Referring to FIG. 6, we remove the second silicon nitride 18 layer
which is on both sides of the trench 16 and over deposition in
ozone-TEOS 22 by using a polishing way. At present, the polishing
way is chemical mechanical polishing (CMP). When we polish to the
first silicon nitride, we stop the chemical mechanical polishing
process and end the gap filling of shallow trench isolation
process.
[0009] Referring to FIG. 7, when the ozone-TEOS layer 22 is
deposited on the second silicon nitride layer 18 and is filled of
the trench 16 by using the subatmospheric chemical vapor deposition
method, the deposition velocity of ozone-TEOS in the first surface
24, the second surface 26 and the third surface 28 are the same.

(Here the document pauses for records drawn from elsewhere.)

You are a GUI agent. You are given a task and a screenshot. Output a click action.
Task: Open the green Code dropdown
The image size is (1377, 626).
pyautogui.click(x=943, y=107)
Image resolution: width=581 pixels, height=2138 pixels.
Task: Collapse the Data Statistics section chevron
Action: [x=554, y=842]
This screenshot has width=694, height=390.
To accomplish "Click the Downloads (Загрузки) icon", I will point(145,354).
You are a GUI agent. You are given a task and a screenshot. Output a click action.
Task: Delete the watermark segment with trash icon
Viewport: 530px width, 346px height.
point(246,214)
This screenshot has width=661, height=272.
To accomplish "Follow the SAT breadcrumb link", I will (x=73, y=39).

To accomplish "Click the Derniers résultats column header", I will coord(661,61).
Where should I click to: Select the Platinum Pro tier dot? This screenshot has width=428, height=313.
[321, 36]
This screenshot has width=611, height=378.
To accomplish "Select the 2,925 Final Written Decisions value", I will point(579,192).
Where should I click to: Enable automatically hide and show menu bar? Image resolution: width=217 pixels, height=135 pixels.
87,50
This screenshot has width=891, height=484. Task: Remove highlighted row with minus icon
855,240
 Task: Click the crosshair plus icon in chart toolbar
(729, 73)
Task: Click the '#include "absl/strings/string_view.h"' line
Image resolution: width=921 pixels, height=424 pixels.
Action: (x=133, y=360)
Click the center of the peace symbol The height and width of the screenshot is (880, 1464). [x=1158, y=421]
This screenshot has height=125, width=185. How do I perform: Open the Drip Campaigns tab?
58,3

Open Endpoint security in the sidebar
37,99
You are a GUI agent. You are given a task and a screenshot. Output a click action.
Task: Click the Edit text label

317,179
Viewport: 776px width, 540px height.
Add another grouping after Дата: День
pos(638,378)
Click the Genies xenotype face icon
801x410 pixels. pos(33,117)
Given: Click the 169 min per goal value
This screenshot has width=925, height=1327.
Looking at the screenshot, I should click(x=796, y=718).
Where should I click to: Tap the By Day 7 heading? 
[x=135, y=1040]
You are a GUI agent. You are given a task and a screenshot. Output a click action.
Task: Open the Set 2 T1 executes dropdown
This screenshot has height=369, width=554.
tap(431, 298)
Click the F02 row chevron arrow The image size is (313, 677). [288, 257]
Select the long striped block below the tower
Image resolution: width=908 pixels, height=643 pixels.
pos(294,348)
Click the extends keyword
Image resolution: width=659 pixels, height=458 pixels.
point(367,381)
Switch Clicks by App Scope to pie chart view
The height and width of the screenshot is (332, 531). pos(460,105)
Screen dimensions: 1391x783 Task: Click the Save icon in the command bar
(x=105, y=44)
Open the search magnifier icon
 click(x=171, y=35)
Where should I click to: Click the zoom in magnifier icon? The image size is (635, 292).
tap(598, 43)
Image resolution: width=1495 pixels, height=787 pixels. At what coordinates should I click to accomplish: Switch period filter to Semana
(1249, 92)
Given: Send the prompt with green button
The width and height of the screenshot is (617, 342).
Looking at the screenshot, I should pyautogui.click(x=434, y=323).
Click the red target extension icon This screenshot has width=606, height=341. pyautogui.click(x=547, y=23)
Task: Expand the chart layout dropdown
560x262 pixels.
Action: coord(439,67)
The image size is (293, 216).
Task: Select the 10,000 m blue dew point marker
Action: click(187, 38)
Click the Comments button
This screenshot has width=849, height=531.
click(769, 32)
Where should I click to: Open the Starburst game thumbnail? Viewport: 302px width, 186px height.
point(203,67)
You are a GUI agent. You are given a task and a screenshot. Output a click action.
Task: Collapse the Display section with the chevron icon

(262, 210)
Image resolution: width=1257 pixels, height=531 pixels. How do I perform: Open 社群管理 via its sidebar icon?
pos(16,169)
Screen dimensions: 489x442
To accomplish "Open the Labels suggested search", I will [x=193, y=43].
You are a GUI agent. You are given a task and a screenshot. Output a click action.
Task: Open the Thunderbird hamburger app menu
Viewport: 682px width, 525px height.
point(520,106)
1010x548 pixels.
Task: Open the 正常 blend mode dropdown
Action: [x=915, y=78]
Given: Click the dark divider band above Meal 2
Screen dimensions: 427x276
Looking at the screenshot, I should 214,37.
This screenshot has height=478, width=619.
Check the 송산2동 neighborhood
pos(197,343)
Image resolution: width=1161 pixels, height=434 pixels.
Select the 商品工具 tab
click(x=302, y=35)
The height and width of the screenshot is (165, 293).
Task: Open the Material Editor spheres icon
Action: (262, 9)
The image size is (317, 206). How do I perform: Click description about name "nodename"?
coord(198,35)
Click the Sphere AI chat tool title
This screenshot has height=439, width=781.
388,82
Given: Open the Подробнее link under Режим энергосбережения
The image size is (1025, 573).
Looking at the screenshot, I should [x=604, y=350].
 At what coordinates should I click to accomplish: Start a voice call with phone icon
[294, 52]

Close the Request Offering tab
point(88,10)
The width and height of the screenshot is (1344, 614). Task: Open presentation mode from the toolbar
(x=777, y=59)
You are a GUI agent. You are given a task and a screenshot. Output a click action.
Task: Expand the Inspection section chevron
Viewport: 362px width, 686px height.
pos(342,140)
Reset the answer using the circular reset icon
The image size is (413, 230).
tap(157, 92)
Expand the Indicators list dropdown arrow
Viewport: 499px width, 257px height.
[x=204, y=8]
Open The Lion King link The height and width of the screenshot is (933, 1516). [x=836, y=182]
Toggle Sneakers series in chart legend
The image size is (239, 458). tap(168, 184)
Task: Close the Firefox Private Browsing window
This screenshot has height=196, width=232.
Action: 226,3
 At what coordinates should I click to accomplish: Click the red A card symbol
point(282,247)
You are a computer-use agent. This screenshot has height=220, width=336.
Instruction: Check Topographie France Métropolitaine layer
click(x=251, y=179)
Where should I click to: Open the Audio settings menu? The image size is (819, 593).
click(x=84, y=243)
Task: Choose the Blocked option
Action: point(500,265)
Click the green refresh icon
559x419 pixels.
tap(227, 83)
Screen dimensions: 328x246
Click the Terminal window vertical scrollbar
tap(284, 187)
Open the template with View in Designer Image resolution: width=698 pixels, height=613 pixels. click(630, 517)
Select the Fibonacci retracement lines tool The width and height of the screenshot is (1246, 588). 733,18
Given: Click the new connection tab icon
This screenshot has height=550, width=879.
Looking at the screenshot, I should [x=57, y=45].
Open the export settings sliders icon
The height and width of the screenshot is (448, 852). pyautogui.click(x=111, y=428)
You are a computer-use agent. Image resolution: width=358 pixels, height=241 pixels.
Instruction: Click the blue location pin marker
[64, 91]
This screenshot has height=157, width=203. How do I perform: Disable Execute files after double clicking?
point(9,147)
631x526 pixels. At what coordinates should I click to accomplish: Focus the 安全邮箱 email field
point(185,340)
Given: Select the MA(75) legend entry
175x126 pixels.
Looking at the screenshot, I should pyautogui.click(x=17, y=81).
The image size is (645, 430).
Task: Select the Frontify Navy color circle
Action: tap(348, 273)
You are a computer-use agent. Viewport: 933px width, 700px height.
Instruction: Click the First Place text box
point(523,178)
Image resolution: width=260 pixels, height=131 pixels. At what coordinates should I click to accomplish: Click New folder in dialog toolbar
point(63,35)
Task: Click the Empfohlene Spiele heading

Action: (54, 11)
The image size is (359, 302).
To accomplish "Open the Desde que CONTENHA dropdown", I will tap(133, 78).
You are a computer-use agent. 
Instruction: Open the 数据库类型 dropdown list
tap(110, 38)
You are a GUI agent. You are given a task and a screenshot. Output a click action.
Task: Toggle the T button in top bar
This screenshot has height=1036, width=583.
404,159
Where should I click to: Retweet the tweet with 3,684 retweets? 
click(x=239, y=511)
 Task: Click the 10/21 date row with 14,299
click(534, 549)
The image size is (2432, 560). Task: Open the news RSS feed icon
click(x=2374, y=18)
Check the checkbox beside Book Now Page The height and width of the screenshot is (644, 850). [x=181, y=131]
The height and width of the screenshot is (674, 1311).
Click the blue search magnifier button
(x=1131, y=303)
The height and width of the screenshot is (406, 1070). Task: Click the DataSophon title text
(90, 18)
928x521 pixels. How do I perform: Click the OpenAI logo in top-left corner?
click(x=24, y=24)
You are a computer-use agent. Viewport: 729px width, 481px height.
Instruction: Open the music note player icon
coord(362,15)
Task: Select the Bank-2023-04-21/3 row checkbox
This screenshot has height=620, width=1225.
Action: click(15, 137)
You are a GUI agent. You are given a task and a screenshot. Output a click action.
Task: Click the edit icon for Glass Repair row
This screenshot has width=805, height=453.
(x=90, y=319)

This condition can easily make that when ozone-TEOS which is
deposited on the second surface 26 of the trench, and ozone-TEOS
which is deposited on the third surface 28 of the trench are
contact with each other and ozone-TEOS which is deposited on the
first surface of the trench still not reach this contact point. The
vapor of ozone-TEOS will not enter into the trench and will not be
deposited on the first surface 24 of the trench continuously. The
void defects 19 will be produced inside the ozone-TEOS layer 22 in
the trench 16 and will be found hardly. The void defects 19 inside
the trench 16 will make the semiconductor elements occur in leak of
an electric current in the proceeding process. Especially when the
volume of the semiconductor element is reduced and the size of the
trench 16 is following more and more small, the void defects 19
will be produced more easily by using traditional method to fill of
the shallow trench isolation. Therefore, we must use the present
invention to reduce the probability of producing the void defects
inside the trench. The bottom of the trench 16 is the first surface
24 of the trench and the sidewalls of the trench 16 comprises the
second surface 26 and the third surface 28 of the trench 16.
SUMMARY OF THE INVENTION
[0010] In accordance with the above-mentioned invention
backgrounds, the void defects are produced inside the filled layer
of the trench more easily by using traditional method. The main
objective of the invention is to provide a method for filling the
shallow trench isolation by ozone-TEOS and preventing the void
defects to be produced inside the ozone-TEOS layer in the
integrated circuit process.
[0011] The second objective of this invention is to prevent the
void defects to be produced inside the shallow trench isolation and
increase the velocity of the process by using different reaction
rate in silicon to ozone-TEOS and silicon nitride to
ozone-TEOS.
[0012] The third objective of this invention is to improve the
structure strength of the deposited ozone-TEOS layer by using the
second silicon nitride layer which is deposited on the thermal
oxide layer.
[0013] The fourth objective of this invention is to prevent the
void defects which are produced inside the filled layer of the
trench to decrease the volume of the semiconductor elements
successfully and increase the density of the elements in the
semiconductor.
[0014] The further objective of this invention is to reduce the
probability of leaking the electric current in the semiconductor
element and to increase the qualities of the semiconductor elements
by avoiding the void defects being produced inside the filled layer
of the trench.
[0015] In according to the foregoing objectives, the present
invention provides a method for using ozone-TEOS to be the material
to fill of the trench and to avoid the void defects being produced
inside the filled layer of the trench by using different reaction
rate in silicon to ozone-TEOS and silicon nitride to ozone-TEOS.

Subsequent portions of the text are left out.